FSB Northern Ireland: View from the Chair for August

Amidst the recrimination and angst since the Brexit Referendum, many suggestions have emerged as to how post-Brexit arrangements might work. Unfortunately, most of these seem to put the cart before the horse; proposing mechanisms to service an outcome without prior agreement as to the overarching principles that determine the nature of that outcome.

Favourite amongst these has been the panacea of “technological solutions”, a simple phrase that may, indeed, feature within the eventual delivery but that ignores the reality that technology is there to serve our ends, not to master them. There has been talk of “i-pads in lorry cabs”; online processes; scanning; and much else, but little reference to the regime that would be policed by this technology. For what sort of customs and border would these mechanisms deliver solutions?

Before designing the engine and running gear, we need to know what sort of vessel we are propelling – otherwise there is a very real danger that it will sink rather than fly.
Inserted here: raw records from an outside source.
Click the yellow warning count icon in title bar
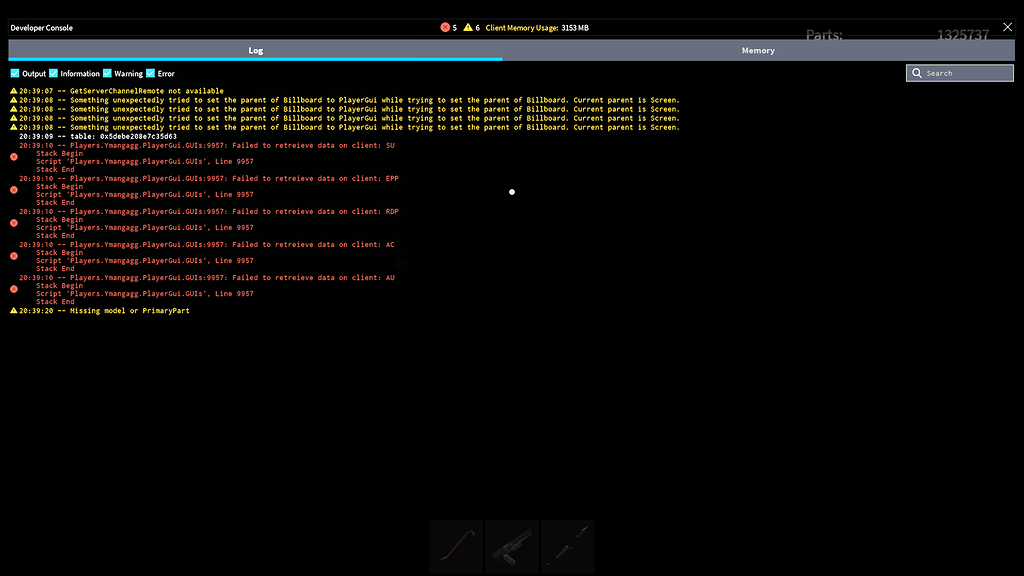 (x=466, y=27)
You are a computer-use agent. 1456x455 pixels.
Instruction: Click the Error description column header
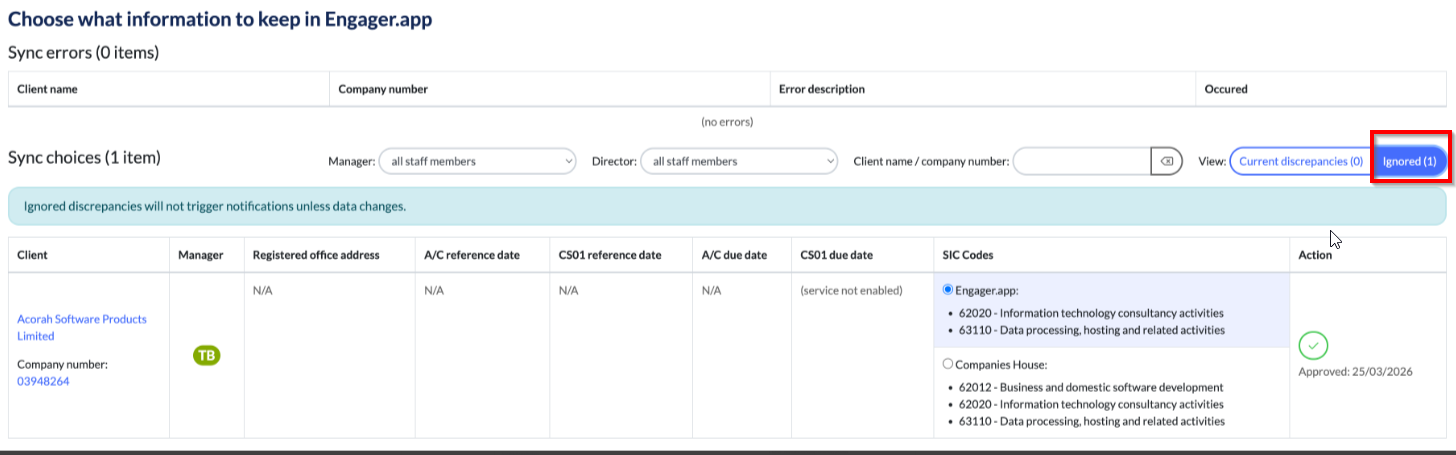[x=822, y=89]
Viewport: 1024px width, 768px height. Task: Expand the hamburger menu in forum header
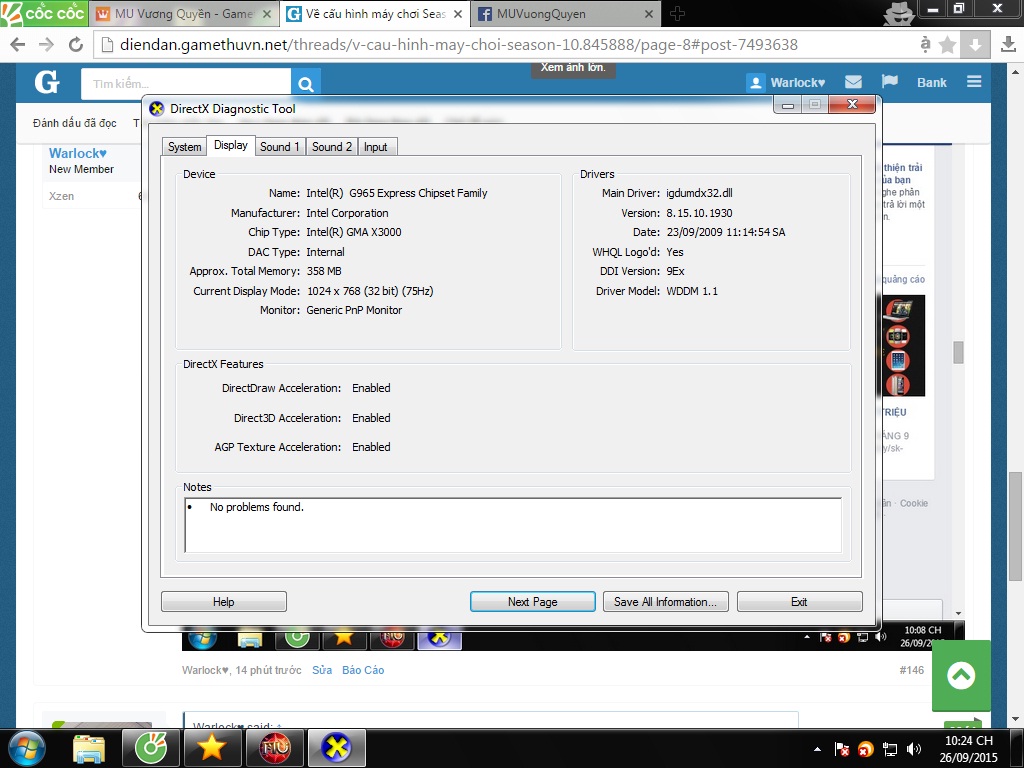coord(974,82)
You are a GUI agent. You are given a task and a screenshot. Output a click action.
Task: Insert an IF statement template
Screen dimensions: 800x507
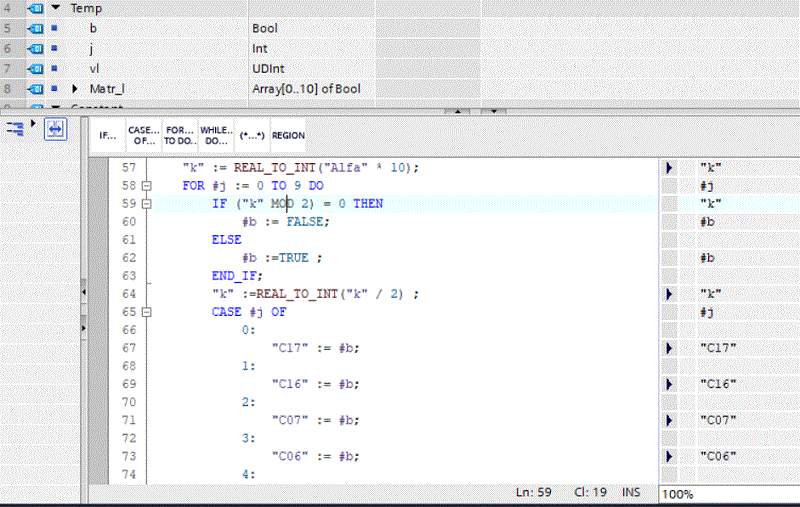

In essence, we need an outline agreement on how the Republic of Ireland and the United Kingdom will co-exist and, for FSB members here, we need to understand Northern Ireland’s role within that new paradigm.

When entering a negotiation, most skilled operators will have their ZOPA and their BATNA their Zone of Possible Agreement and their Best Alternative to Negotiated Agreement. As we approach the next round of UK-EU negotiations, the UK Government has now taken the initiative to publish its post-Brexit proposals for Northern Ireland – essentially outlining what it hopes is the zone of possible agreement in which all parties will find space to occupy.

The picture they have painted is more impressionist than realist – an attempt to create a general impression of the relationships that the Government would like to see in operation, unfettered by the need to produce a detailed depiction of the eventual settlement. Some critics of this approach have already rejected the paper as imaginative idealization (or worse); however, in its favour, the paper does at least provide a vision of how the only terrestrial interface between the EU and the UK might operate – in broad brush.

It is generally accepted amongst the business community that avoiding a hard border between Northern Ireland and the Republic is crucially important. This position paper recognises that need, accepting that businesses must be able to continue to have access to the workers and skills they need, including those who travel across the border for work every day. To address this, the paper proposes continued freedom of movement for people along the lines of the Common Travel Area – open borders between Great Britain, Northern Ireland, Ireland, the Isle of Man, and the Channel Islands. It also recognises the need for easy trade across the border, especially for goods which criss-cross it in the course of the production process; and the paper also recognises the role of EU funds within the peace process and offers to commit to retain or replace them. Underpinning all of this, the proposals embrace the need for any solution to uphold the Belfast/Good Friday Agreement.

Clearly, the Government recognises the unique nature of the issues created at the land border on this island and believes that its proposals offer solutions to keep the border frictionless for the routine movement of people and goods. They have stated that, ahead of further negotiations, their proposals deliberately don’t proffer detailed potential solutions and they accept that they do not yet go far enough to meet the objective of trade across the land border being as seamless and frictionless as possible, but this is to invite further collaborative work with the negotiation partners to achieve that objective.

There is still a long way to go before agreement is reached with the EU but perhaps the Government’s ‘impressionist’ approach will give enough of the picture to allow the other negotiation parties to add to it and remain firmly within the ZOPA. Businesses want certainty as soon as possible and, at this stage, there is no sense of any viable alternative to negotiated agreement, let alone so many to choose from that a best one could be identified.